11.2.6 The Temporary qf Rewrite Image: tf

When processing a queued message, it is often necessary for sendmail to modify the contents of the qf file. This usually occurs if delivery has failed or if delivery for only a part of the recipient list succeeded. In either event, at least the message priority needs to be incremented.

To prevent damage to the original qf file, sendmail makes changes to a temporary copy of that file. The temporary copy has the same queue identifier as the original, but its name begins with a t.

After the tf file has been successfully written and closed, sendmail calls rename(2) to replace the original with the copy. If the renaming fails, sendmail syslog(3)s at LOG_CRIT a message such as the following:

cannot rename(tfdB91brx04175, qfdB91brx04175), df=dfdB91brx04175

Failure to rename is an unusual but serious problem: a queued message has been processed, but its qf file contains old and incorrect information. This failure might, for example, indicate a hardware error, a corrupted queue directory, or that the system administrator accidentally removed the queue directory.

11.2.7 The Transcript File: xf

A given mail message can be destined for many recipients, requiring different delivery agents. During the process of delivery, error messages (such as "User unknown" and "Permission denied") can be printed back to sendmail by each delivery agent.

While calling the necessary delivery agents, sendmail saves all the error messages it receives in a temporary file.
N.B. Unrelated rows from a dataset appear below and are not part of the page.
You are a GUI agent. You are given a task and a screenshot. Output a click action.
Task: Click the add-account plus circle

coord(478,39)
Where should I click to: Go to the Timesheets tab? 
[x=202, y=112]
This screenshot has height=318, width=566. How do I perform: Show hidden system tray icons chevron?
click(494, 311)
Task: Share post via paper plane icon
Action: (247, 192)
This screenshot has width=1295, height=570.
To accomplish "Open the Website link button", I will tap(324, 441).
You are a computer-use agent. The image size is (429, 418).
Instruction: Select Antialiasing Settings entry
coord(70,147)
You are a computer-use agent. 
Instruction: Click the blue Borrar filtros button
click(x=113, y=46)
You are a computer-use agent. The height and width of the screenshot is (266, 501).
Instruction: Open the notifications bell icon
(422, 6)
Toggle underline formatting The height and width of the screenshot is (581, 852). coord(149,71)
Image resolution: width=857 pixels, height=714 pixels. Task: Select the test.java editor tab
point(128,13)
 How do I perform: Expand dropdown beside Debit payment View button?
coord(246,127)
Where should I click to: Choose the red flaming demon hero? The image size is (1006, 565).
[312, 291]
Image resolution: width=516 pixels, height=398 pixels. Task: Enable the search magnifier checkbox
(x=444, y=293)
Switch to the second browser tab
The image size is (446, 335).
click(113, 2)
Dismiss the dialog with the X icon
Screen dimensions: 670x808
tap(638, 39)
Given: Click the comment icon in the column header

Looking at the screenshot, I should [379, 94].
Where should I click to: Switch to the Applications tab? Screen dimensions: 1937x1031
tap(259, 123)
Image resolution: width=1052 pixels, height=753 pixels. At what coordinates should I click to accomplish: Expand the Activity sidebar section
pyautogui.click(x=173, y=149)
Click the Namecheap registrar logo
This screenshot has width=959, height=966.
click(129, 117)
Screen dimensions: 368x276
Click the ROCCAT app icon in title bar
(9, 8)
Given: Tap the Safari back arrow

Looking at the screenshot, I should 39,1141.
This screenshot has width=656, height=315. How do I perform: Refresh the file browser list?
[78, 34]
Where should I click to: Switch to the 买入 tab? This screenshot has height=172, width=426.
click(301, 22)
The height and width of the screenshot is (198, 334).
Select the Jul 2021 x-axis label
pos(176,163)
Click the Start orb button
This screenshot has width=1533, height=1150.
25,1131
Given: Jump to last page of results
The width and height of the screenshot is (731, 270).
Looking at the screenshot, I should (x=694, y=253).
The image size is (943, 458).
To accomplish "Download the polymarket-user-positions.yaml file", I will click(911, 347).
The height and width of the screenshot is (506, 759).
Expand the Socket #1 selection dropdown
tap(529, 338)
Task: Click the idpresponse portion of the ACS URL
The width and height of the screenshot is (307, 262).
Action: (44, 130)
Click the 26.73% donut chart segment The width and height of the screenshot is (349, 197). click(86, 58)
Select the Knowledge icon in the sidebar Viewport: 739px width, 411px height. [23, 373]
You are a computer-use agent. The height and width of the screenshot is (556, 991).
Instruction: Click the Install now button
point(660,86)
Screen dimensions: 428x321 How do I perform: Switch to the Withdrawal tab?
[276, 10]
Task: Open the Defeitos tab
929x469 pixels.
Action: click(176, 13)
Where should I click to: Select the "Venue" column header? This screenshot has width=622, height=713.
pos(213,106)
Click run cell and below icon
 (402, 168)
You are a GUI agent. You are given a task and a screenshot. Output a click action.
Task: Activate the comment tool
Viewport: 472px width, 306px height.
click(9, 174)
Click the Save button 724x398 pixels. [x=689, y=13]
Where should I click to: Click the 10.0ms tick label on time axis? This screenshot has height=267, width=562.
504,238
The name of that temporary file begins with the letters xf. After all delivery agents have been called, sendmail returns any collected error messages to the sender and deletes the temporary xf file. If there are no errors, the empty xf file is silently deleted. A -d51.104 debugging switch setting can be used to prevent deletion of the xf file.

See Section 11.3.2 for a way to relocate xf files to a memory-based filesystem.